INSTRUÇÕES DE TRABALHO:
(1) Segundo o texto sobre Helenira, que cargo ela ocupou na UNE?
(2) Retome o texto sobre Helenira a partir do ponto em que ele termina.

FONTE:
_ _ _ _

Antes de se fazer guerrilheira, Helenira, a Preta, foi estudante secundarista e gremista em Assis, interior de São Paulo, aluna da Faculdade de Filosofia, Ciências e Letras no combativo Campus Maria Antonia da Universidade de São Paulo, professora em Guarulhos, também em São Paulo, e Vice-Presidente da UNE.

Militante do PCdoB, Preta participou do Congresso da UNE em Ibiúna, no qual foi presa. Nesta prisão, conheceu a tortura e foi ameaçada de morte pelo delegado Fleury, torturador e assassino pago pela Ditadura que pariu Bolsonaro. Libertada por meio de uma habeas corpus, e impossibilitada de continuar atuando à luz do dia, largou seu curso de Letras na USP e as aulas que ministrava em Guarulhos, e imergiu na clandestinidade. Uma sua irmã chegou a articular sua saída do Brasil. Helenira recusou. Para ela, quem deveria sair de nossa terra eram os golpistas, traidores da Pátria, algozes do povo trabalhador, liberticidas. Ao invés de ir para fora, internou-se nas matas do Araguaia, no coração do Brasil.

Helenira tombou combatendo a Ditadura Militar implantada pelos mega-ricos do Estados Unidos e seus vassalos no Brasil. Seus assassinos a capturaram, metralharam suas pernas, chutaram seu corpo ferido, perfuram-na a golpes de baionetas e sumiram com seu corpo. Não deram conta, todavia, de enterrar sua enorme coragem. Queriam que entregasse seus camaradas, que os delatasse. Há quem diga que, se toda lenda é expressão da verdade, tem parentesco com verdade a voz do povo quando conta que, durante a tortura, a cada vez que perguntavam seu nome, ela respondia: “Sou uma guerrilheira da liberdade”.

_ _ _ _

DADOS EXTRAÍDOS:
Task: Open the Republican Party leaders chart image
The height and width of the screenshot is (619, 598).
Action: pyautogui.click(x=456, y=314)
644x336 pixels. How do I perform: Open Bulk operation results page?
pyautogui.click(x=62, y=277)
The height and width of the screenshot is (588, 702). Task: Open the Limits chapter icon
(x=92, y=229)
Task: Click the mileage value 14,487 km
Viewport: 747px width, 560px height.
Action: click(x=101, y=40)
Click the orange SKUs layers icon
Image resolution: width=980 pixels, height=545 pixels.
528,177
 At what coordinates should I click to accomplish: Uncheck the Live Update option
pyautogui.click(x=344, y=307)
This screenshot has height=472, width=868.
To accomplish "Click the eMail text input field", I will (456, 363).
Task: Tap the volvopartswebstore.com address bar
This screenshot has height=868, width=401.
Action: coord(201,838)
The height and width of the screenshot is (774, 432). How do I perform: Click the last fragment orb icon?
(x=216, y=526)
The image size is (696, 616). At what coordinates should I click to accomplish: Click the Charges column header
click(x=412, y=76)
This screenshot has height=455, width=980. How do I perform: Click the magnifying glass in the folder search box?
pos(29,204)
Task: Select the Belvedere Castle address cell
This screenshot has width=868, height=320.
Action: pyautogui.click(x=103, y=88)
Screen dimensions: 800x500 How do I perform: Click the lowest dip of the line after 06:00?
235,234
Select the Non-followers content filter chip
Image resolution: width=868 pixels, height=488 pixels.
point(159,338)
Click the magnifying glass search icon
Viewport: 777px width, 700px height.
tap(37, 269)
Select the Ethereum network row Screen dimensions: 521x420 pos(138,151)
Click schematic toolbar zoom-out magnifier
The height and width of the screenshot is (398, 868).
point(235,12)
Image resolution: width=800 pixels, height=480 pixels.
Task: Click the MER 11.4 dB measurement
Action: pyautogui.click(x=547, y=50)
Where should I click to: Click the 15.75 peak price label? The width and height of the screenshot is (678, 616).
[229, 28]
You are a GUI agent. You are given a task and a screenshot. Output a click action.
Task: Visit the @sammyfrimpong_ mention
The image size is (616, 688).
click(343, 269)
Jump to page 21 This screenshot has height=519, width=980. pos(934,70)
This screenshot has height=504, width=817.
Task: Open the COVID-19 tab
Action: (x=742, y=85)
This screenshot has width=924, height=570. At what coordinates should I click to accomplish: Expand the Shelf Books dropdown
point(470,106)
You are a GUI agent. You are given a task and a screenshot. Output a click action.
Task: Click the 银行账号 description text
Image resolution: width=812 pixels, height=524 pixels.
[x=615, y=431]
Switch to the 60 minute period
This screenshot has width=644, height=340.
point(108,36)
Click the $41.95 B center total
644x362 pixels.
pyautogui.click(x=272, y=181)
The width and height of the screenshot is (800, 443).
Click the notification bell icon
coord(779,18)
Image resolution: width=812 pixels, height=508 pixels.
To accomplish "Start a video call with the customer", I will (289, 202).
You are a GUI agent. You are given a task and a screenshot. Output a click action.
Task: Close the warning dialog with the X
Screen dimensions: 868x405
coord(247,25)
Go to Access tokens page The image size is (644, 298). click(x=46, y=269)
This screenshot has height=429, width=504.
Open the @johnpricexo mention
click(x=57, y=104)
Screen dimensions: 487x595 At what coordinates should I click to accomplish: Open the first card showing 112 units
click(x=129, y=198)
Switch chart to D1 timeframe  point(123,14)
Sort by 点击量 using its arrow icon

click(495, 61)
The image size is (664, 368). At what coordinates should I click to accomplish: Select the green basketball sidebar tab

_ _ _ _

RESULTADOS DAS TAREFAS:
(1) Ela foi Vice-Presidente da UNE.

(2)
Essa coragem insepulta de Helenira, somada a todas as bravuras semeadas naquele então, foi essencial para o povo brasileiro conquistar liberdade e melhores dias. Sem Helenira e seus camaradas do Araguaia, a Ditadura não teria sido derrubada. Se nosso voto é livre hoje, isto devemos a Helenira, à Preta Guerrilheira do Povo.

Sabendo disso tudo, quem, com um mínimo de patriotismo e senso de humanidade, votaria no representante de seus assassinos, um inimigo da liberdade, do Brasil e da vida?
Helenira – a Fátima do Araguaia, a Preta de nossos dias vividos e por viver –, viva estivesse, punho erguido, bradaria: Ele, não!